_STATED PROBLEM_. Copy the lines below verbatim, leaving out the pictures.

--- START ---

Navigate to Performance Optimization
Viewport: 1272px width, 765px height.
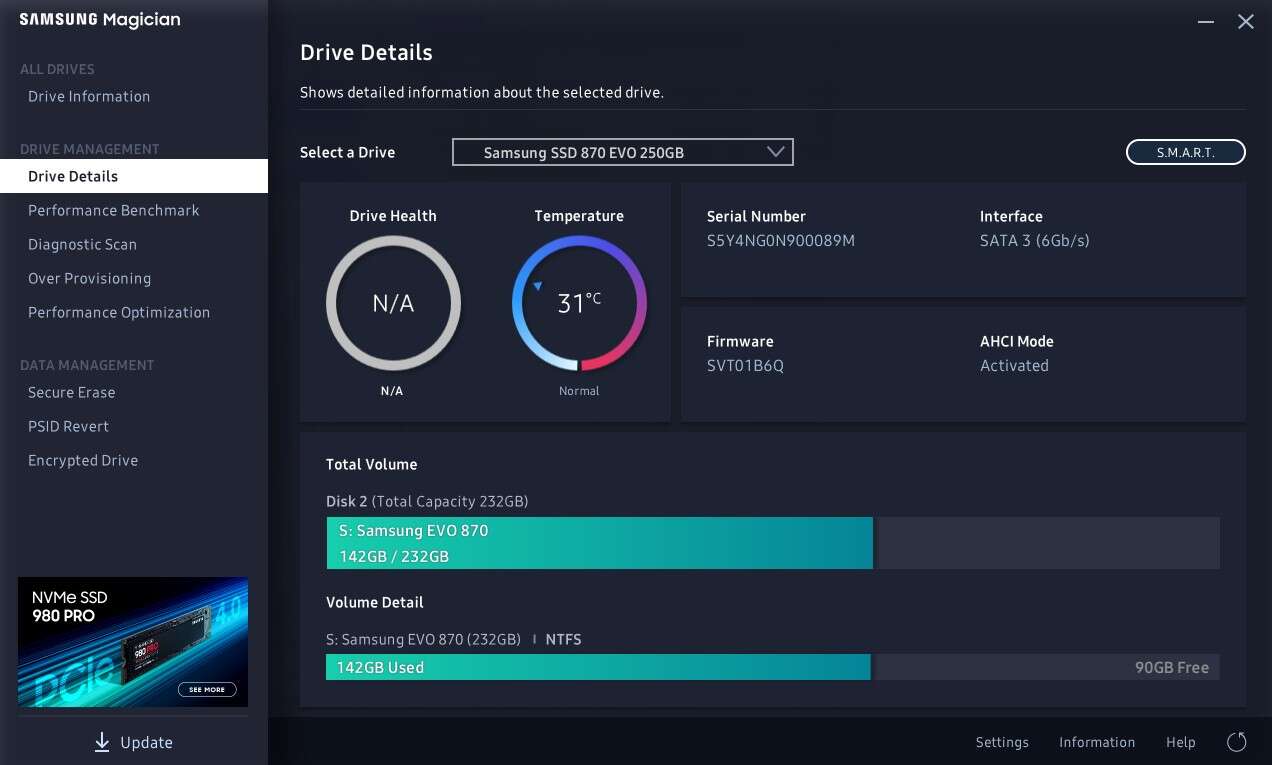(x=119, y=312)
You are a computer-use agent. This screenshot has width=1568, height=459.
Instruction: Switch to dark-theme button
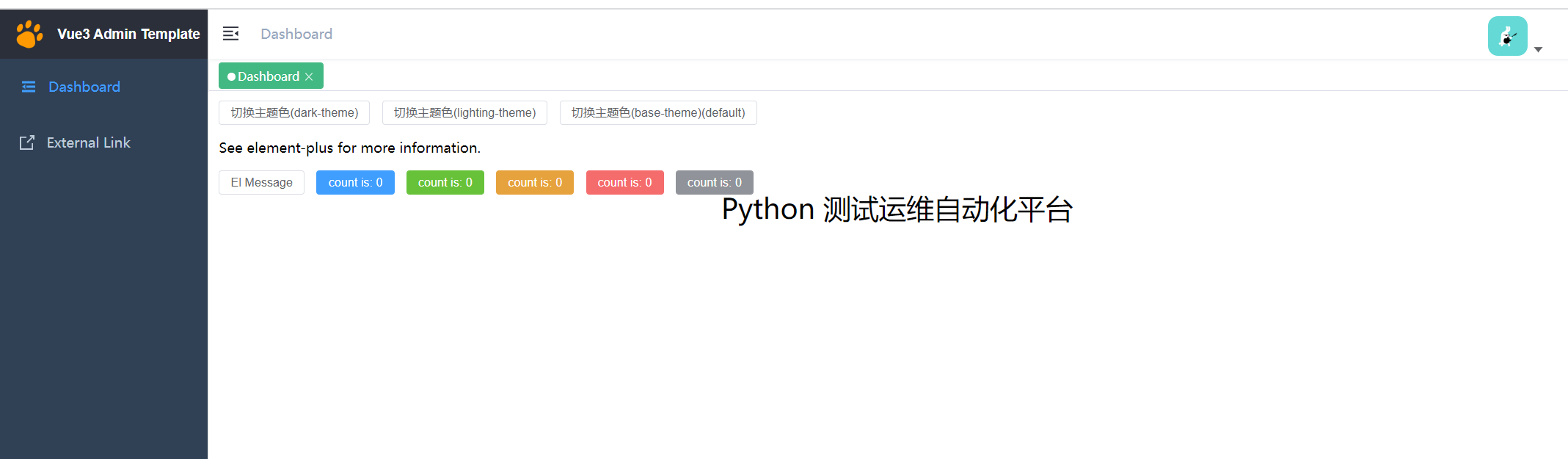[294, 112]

--- END ---

_OUTPUT FOR THIS EXERCISE_.
Navigate to Performance Optimization
Viewport: 1272px width, 765px height.
(x=119, y=312)
You are a computer-use agent. This screenshot has width=1568, height=459.
Instruction: Switch to dark-theme button
[294, 112]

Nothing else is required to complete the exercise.